[pulseaudio-discuss] [PATCH v2] Add a news file
Tanu Kaskinen
tanu.kaskinen at linux.intel.com
Thu May 30 04:38:59 PDT 2013
On Thu, 2013-05-30 at 13:03 +0200, David Henningsson wrote:
> On 05/30/2013 11:54 AM, Tanu Kaskinen wrote:
> > + Hardware support changes:
> > +
> > + * Both outputs of Native Instruments Traktor Audio 2 can now be
> > + used simultaneously without any manual configuration.
> > +
> > + * Various improvements for Intel HDA based sound cards.
>
> This sounds very vague. What is this referring to?
It refers to the alsa-mixer fixes that you've done. I believe those
fixes are crucial for some hardware, so it makes sense to mention them
since the fixes enable new hardware (or some new functionality of
previously partially-working hardware), but I don't know the hardware
details, hence the vague wording. Can you suggest better wording? Or
should I drop this item?
> > + Bug fix highlights:
> > +
> > + * Quicker drains: in previous versions of PulseAudio, it could
> > + sometimes take up to a few seconds after a stream finished
> > + playing until pa_stream_drain() actually returned. This has now
> > + been fixed, which also means that programs such as paplay will
> > + end quicker after having finished playback.
> > +
> > + * Issues with device handover to JACK were fixed.

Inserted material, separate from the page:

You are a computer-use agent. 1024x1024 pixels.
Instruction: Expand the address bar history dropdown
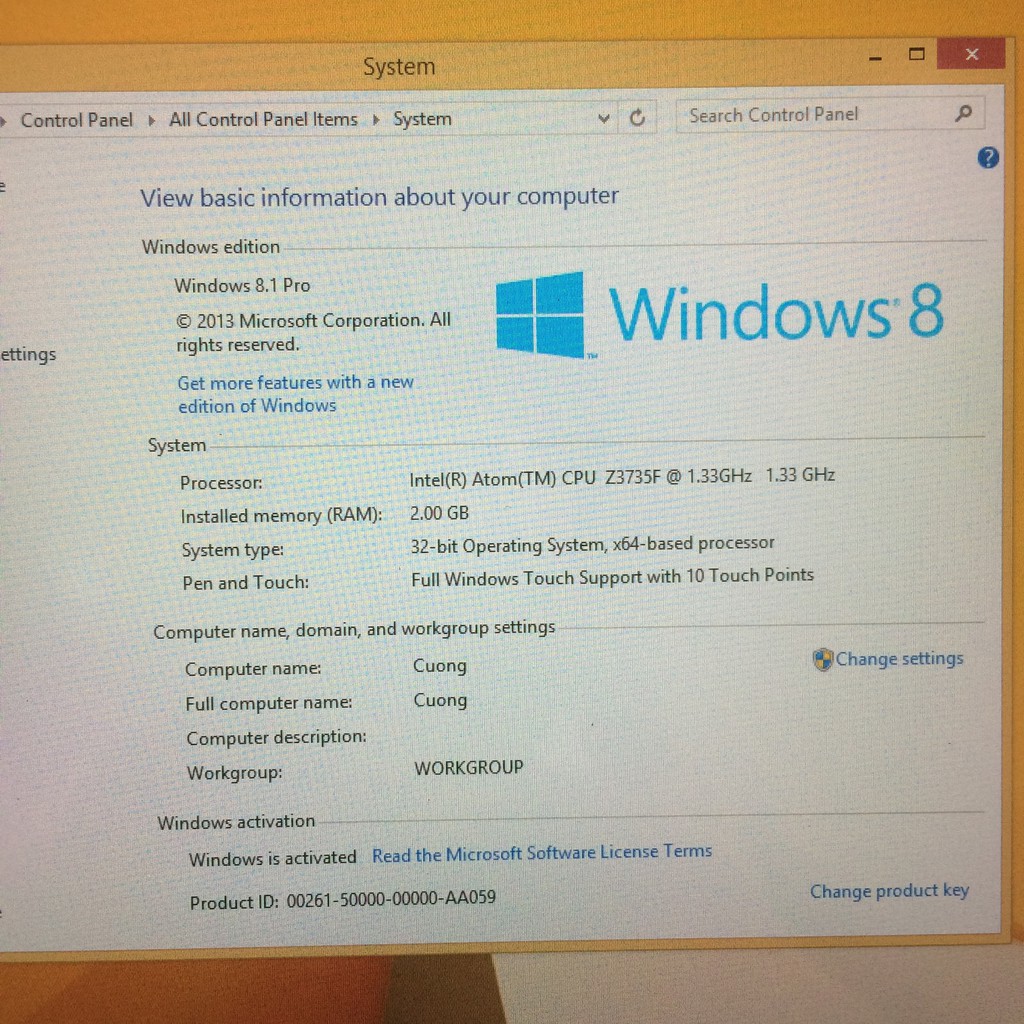603,119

JACK should be
> > + now able to reliably acquire the sound card while PulseAudio is
> > + running.
> > +
> > + * When converting between different channel maps, the remixing
> > + can't result in clipping anymore. Streams that earlier could
> > + potentially get clipped are now a bit quieter.
>
> Btw, do you think the low-latency commits are worth mentioning? E g,
>
> * A bug caused PulseAudio to request data too late in low-latency
> scenarios (unless minreq was specified by the client), causing dropouts.

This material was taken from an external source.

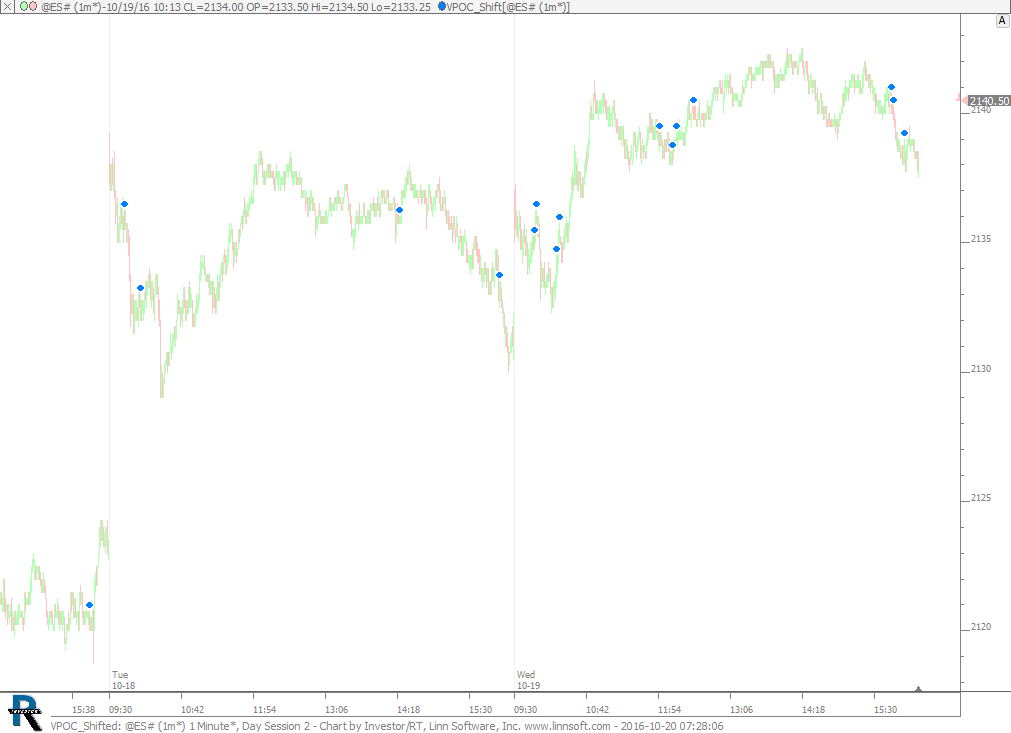This screenshot has height=733, width=1011.
Task: Click the VPOC dot near 14:18 on Tuesday
Action: [x=399, y=210]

> If the total latency requested is below 80 ms, we now default to
> requesting more data four times as often as the requested latency.
>
> (feel free to rephrase)
I'd write a less detailed version:
"In certain low-latency scenarios PulseAudio used a bad algorithm to
decide when to ask clients to send more data. The algorithm has been
improved, resulting in fewer drop-outs in those scenarios."